What’s the entry-level salary for file clerks in Anchorage?
The 10th-percentile wage — what new file clerks typically earn — is $34K/year. Take-home on that works out to about $2,032/month. At HUD’s $1,376/month FMR, rent would take 68% of that take-home — above the 30% guideline, so a 1-bedroom or shared housing is likely necessary starting out.
Is file clerk a high-paying job in Anchorage?
Local pay is 12% above the national median — $49K here vs. $44K nationally. Keep in mind cost of living here is 5% above the national average, which offsets some of that premium.
How does Anchorage compare to the national average for file clerks?
Anchorage pays $49K median vs. the U.S. average of $44K — that’s +12%. After adjusting for local cost of living (RPP 105.42), the purchasing-power equivalent is $46K — still ahead of the national median.
How much do file clerks make in Anchorage, AK?
The median is $48,630 a year, that works out to about $23 an hour. But the range is wide: entry-level workers start around $33,870, and experienced file clerks can clear $65,030. These are BLS numbers, based on employer-reported data, not self-reported surveys.
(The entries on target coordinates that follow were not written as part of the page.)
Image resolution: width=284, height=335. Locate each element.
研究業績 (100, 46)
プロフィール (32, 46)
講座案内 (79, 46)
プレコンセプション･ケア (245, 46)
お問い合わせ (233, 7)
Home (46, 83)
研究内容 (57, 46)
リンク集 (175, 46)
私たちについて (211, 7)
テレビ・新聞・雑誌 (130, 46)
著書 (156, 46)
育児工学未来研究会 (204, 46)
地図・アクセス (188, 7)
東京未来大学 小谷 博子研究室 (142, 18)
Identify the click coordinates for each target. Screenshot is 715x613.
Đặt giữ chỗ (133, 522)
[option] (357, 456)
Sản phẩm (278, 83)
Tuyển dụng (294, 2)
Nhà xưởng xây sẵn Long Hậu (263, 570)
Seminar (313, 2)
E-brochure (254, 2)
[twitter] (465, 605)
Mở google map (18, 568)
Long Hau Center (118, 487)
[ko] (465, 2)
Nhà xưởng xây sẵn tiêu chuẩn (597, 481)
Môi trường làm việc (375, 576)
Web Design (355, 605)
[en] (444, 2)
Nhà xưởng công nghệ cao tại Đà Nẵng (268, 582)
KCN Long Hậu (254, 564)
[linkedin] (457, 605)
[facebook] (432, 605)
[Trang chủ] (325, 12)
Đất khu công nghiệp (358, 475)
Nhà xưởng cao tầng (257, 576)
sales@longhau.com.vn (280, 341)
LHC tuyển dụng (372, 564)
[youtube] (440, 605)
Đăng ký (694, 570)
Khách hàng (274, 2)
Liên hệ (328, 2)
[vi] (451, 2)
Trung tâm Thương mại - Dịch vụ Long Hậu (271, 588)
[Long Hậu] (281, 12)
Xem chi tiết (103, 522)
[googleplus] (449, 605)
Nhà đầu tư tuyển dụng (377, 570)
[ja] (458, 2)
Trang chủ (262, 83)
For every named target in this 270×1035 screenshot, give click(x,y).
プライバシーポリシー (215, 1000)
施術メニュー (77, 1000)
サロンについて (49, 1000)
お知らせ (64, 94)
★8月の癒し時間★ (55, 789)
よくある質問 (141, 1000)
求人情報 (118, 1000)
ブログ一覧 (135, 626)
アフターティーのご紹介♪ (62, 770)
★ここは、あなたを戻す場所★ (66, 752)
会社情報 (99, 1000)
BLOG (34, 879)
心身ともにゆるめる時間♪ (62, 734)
Is $49K enough to live in Anchorage?
On that salary, you'd take home roughly $3,426/month after taxes. A 2-bedroom here rents for about $1,376/month, which eats 40.2% of your paycheck. That's above the 30% rule of thumb, housing will be a stretch at the median salary, though you can manage with roommates or a smaller place.
How far does a file clerks salary go in Anchorage?
Anchorage has a Regional Price Parity of 105.42 (100 is the national average). Prices are above average here, so your dollar buys less than the same salary would in a cheaper metro. After cost-of-living adjustment, the median file clerks salary is worth about $46,130 in national-average purchasing power.
Where do file clerks get paid the most?
The table above ranks every state by median pay for this role. Keep in mind that the highest-paying states tend to have the highest costs of living, so the top salary doesn't always mean the most money in your pocket.